14.7 Where any Wellcome nominee referred to in Clause 14.5 above is not acceptable to the Company (acting in good faith) on reasonable grounds, the Company shall notify Wellcome promptly in writing of the objection and the reasonable grounds, Wellcome shall not appoint such third party as its nominee (unless subsequently approved by an Expert) and Wellcome shall propose an alternative nominee. Where the Parties are unable to agree upon a mutually acceptable Wellcome nominees, the Parties shall escalate the dispute for resolution by a senior executive of each Party, who shall attempt to resolve the dispute within a further thirty (30) days. If the Parties remain unable to resolve the dispute, any Party may refer the matter for resolution in accordance with Clause 16 prior to referral for final resolution under Clause 27.
16. EXPERT DETERMINATION
16.1 Where any Clause of this Agreement provides for a matter to be referred for non-binding resolution by an expert, the expert appointed to resolve such matter (the “Expert“) shall be an independent expert whose appointment is agreed between the Parties.
16.2 If the Parties are unable to agree on an Expert within ten (10) Business Days of either Party serving details of a suggested expert on the other, either Party shall then be entitled to request the President for the time being of the Institute of Intellectual Property Licensing or of the Chartered Accountants in England and Wales (as is most applicable to the matter in dispute) to appoint an Expert of repute with appropriate qualifications, expertise, experience and skill in the issue in dispute.

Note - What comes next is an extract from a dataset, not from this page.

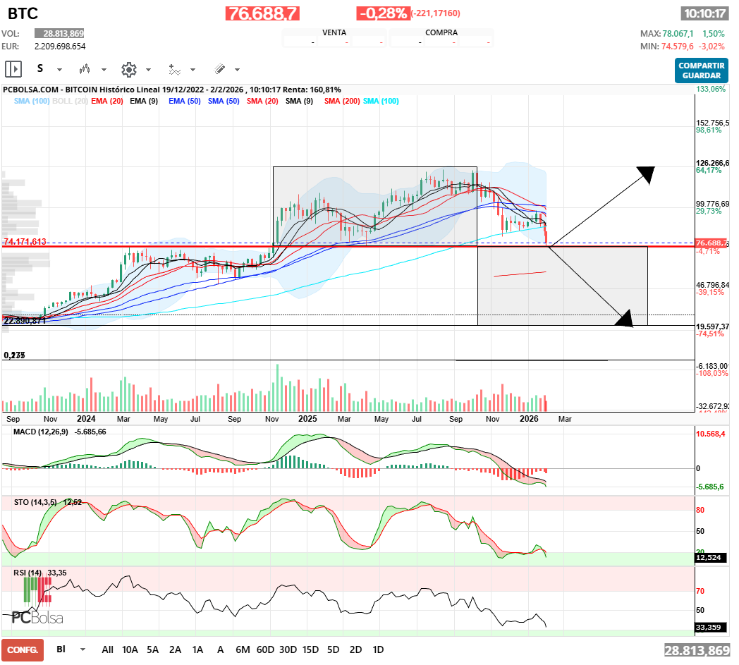Open the BI interval dropdown at bottom
739x665 pixels.
[63, 649]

16.3 The Parties shall be required to make submissions to the Expert with respect to the matter in dispute, which shall be limited to forty (40) pages, inclusive of exhibits, provided that with respect to any dispute referred to the Expert under Clause 14.6, each Party may include a draft of such Party’s proposed license agreement or license terms, which may be in excess of the foregoing 40-page limit. The Parties shall provide (or procure that others provide) the Expert with such assistance and documents as the Expert shall reasonably require for the purposes of making their determination. The Expert shall prescribe the time period in which the Parties will be required to provide such submissions, which shall not exceed thirty (30) Business Days following the Expert’s appointment.
16.4 The Expert shall be required to use their diligent efforts deliver a notice setting out his/her determination within thirty (30) Business Days following receipt of the Parties’ submissions. With respect to any dispute as to valuation, the Expert shall adopt a valuation method which he/she considers, in his/her absolute discretion, to be the most appropriate method for the matter upon which determination is required.

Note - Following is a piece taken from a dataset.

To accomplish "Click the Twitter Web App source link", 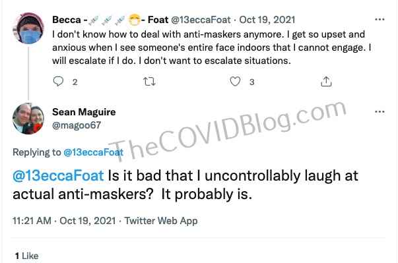I will (x=161, y=221).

16.5 The Parties shall provide each other with such reasonable information as will enable them to make submissions under Clause 16.3.
16.6 The Expert shall act as an expert and not as an arbitrator and either Party shall have the right to refer the dispute, if not resolved on the basis of the Expert’s determination, to final resolution in accordance with Clause 27.

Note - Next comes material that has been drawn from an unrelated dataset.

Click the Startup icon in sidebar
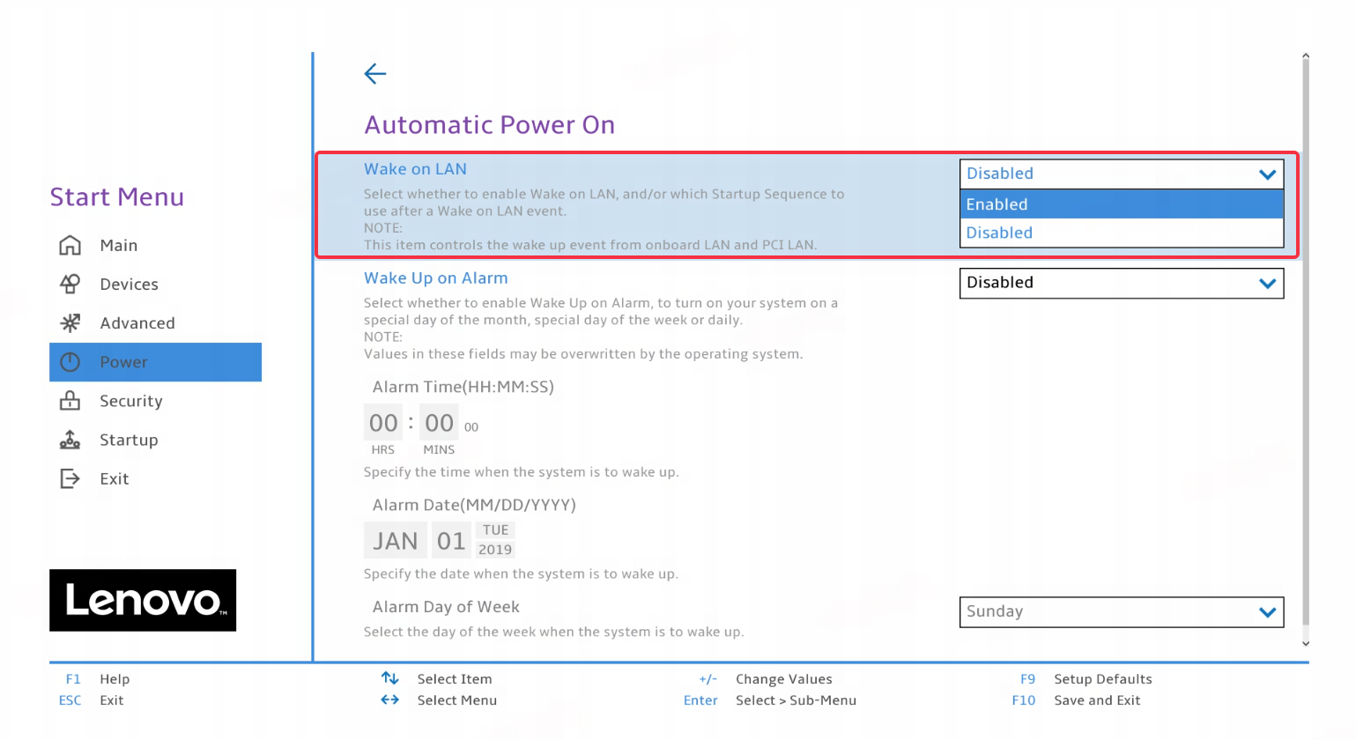Image resolution: width=1356 pixels, height=740 pixels. (70, 440)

16.7 The costs of any reference to an Expert under this Clause 16 shall be borne by the Parties equally.
27. GOVERNING LAW
27.1 This Agreement (and any dispute, controversy, proceedings or claim of whatever nature arising out of this Agreement or its formation) shall be governed by and construed in accordance with the laws of England. Except as provided in Clause 16, the Parties irrevocably submit to the exclusive jurisdiction of the Courts of England, provided that nothing in this clause shall prevent either Party from seeking injunctive relief in any court of competent jurisdiction in respect of a breach or threatened breach of Clause 20 (Confidentiality).